Harness Evolution System (HES): o que aprendemos fazendo um agente propor melhorias ao próprio harness

Lições da construção do HES — sistema de auto-evolução de prompts via análise de traces, Sonnet executor + Opus advisor, com gates humanos formais.

Phases 1, 2, 3, 5 em produção. Custo proposer típico: $0.50/run.

TypeScript · Anthropic SDK · systemd · JSONL traces

A pergunta de pesquisa

Agentes de IA em produção falham — emoções negativas que travam, loops sem progresso, alucinações de paths. A pergunta de pesquisa do HES: um agente pode propor melhorias ao próprio harness onde ele roda, com supervisão humana mínima e custos controlados?

A arquitetura em 7 fases

  1. Trace logger (shipped). systemd service que captura todas as turnadas de agentes em produção como JSONL append-only com classificação emocional aproximada.
  2. Failure corpus (shipped). Repositório curado de exemplos de falha com análise.
  3. Proposer (shipped). Roda semanalmente: lê traces da semana, identifica padrões de falha, gera proposta de mudança ao system prompt do agente. Sonnet 4.6 como executor + Opus advisor max_uses=1 + soft abort em 60k tokens.
  4. Auto-apply (cancelled). Mecanismo para auto-aplicar mudanças menores. Cancelled porque o roteamento OpenRouter da nossa instância OpenClaw não suporta o beta header advisor_20260301 necessário para safe execution.
  5. Versioning (shipped). Snapshot diário do harness antes de qualquer mudança.
  6. Container deployment (skipped). HES roda como systemd nativo, junto do OpenClaw — não vale Docker overhead.
  7. Self-rewriting SOUL.md (pending). Agente edita seu próprio prompt-base de identidade sob constraints rigorosos.

O que aprendemos

1. Failure corpus é a primitiva, não o trace. Bruta, trace é ruído. O que carrega informação é a curagem do trace para um exemplo de falha rotulado. O HES gasta mais tokens nessa transformação do que no proposer em si.

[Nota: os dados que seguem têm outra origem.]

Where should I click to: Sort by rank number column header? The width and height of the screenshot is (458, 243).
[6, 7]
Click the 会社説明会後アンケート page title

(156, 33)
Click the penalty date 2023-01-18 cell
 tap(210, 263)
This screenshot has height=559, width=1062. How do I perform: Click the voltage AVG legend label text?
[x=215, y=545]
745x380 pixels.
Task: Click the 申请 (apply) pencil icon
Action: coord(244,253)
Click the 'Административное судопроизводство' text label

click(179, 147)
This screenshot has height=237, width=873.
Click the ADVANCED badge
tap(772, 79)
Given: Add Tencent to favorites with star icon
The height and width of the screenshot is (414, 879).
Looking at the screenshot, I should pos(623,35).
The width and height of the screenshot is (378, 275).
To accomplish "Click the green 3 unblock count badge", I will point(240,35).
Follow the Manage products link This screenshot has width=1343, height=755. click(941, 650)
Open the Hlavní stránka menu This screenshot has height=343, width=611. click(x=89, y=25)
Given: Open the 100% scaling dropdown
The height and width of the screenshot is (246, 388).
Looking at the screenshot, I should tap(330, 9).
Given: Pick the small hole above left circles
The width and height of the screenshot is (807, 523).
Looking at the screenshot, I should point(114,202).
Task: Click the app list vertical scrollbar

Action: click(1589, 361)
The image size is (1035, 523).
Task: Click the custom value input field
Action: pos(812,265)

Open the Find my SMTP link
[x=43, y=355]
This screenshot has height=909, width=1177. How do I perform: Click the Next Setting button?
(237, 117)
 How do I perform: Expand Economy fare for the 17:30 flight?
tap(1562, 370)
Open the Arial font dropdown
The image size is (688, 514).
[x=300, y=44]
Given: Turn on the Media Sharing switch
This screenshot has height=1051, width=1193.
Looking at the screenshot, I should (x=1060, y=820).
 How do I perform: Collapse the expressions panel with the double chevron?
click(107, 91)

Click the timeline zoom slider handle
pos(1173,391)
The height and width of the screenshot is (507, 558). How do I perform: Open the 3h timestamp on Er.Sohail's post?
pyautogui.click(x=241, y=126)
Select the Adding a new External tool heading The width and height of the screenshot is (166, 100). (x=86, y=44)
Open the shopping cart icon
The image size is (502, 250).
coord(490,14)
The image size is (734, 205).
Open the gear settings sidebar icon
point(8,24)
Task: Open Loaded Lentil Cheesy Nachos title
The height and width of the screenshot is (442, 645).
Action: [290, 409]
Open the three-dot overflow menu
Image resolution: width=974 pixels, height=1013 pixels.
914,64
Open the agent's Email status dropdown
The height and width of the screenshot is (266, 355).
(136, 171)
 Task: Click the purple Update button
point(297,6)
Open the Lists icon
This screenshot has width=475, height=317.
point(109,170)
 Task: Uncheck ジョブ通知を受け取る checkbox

2. Opus advisor max_uses=1 é jogo limpo. Definir um único call ao Opus por proposta força o sistema a “investir bem” o budget — não é desperdiçado em validações ruidosas.

3. Soft abort > hard kill. Quando o proposer ultrapassa 60k tokens, ele encerra cooperativamente e marca o run como partial. Isso preserva trace de progresso e evita perder horas de compute em runaway.

4. Auto-apply é onde a abstração quebra. A diferença entre “proposta humana revisa em 5 minutos” e “auto-apply” é uma ordem de grandeza em complexidade de gating. Cancelar a Phase 4 foi a decisão correta.

Métricas operacionais

  • Custo por proposer run: $0.50 típico, $2.50 worst-case.
  • Phase 1 logger: 255 turns reais ingeridos no primeiro mês, 43 MB RSS estável.
  • Primeira proposta real: 4 arquivos, $0.14, identificou 2 bugs reais no parser de traces.

Por que isso importa

Se o resultado se sustentar, agentes em produção passam a ter um loop de auto-melhoria com gates humanos formais. O modelo é replicável para qualquer agente Claude rodando em produção crítica — não específico do OpenClaw.